In the past few years, experience data has changed the game. Companies like Qualtrics emerged and have grown to unicorn status (a technology startup valued at $1 billion or more) by helping companies capture large-scale customer satisfaction and customer experience data before, during and after the sale.

In a recent Forbes article, Ryan Smith, Cofounder and CEO of Qualtrics, refers to the mainstream operations data as “O data,” and newer experience data as “X data.” Today, everything comes down to the experience people have with their brands. 

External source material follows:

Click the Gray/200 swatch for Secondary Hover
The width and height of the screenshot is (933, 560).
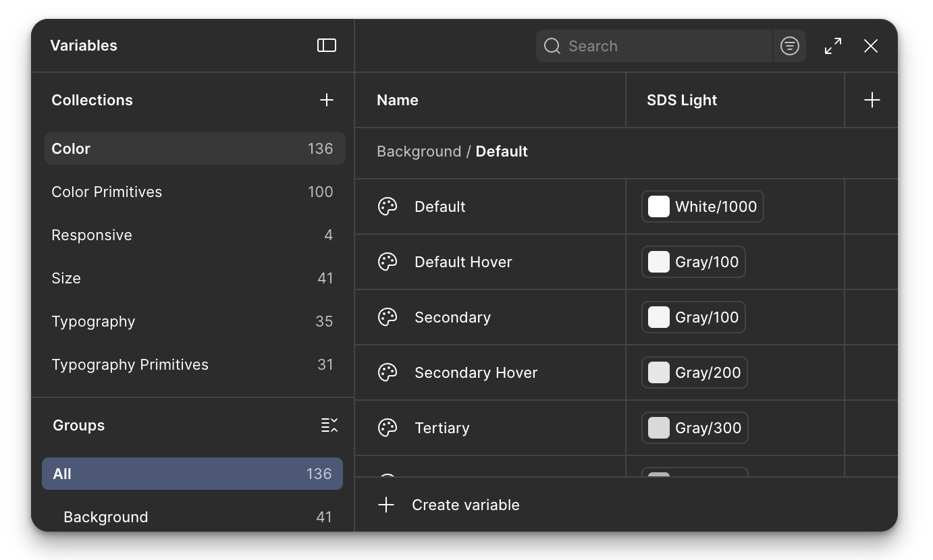pyautogui.click(x=658, y=372)

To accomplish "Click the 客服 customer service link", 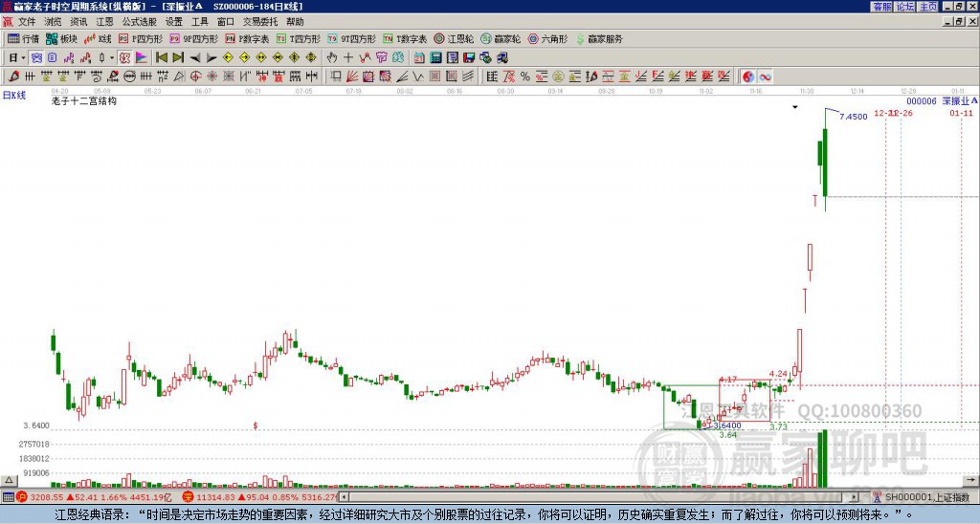I will 881,7.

"Historically, only a handful of cut-throat, thin-margin industries—think airlines, autos and hotels—relied on customer experience to differentiate themselves. Today, Smith says, customer experience as a differentiator is “becoming pretty commoditized.” No longer is the importance of customer experience the province of those three big industries. “Now it’s [affecting] health care, it’s retail, it’s universities, it’s Uber, it’s Air BNB. People are choosing experience over price or experience over brand all the time. So we’ve truly become an ‘experience economy.’” - Ryan Smith

The exciting part of “X data” is that it’s more consumer-centric than “O data.” It can help us segment our consumers and identify customer problems and opportunities.

Sometimes these problems or opportunities are relatively low-risk and can be implemented quickly and easily. However, “X data” often reveals problems or opportunities that can be solved in many ways. This creates gaps between knowing the problem or opportunity and being able to identify the right solution to move forward with.

For example, when Dannon.jpgDannon wanted to reposition their flagship yogurt product, they had lots of “O” scanner data and “X” survey data to tell them why Greek yogurt brands were outperforming traditional yogurt. The Dannon team also had some early ideas for new packaging and positioning to turn their brand around.

But they only had a few weeks to make some key decisions before taking their final concept to volumetric testing. Dannon could have just discussed and developed ideas based on the information they already had. But they had several possible directions to take with respect to both packaging and positioning concepts, and it would have been costly and time consuming to test all of them.  They couldn’t take the risk picking just one, because if they got bad testing scores they would need to go back and rework their ideas—which would severely delay the launch.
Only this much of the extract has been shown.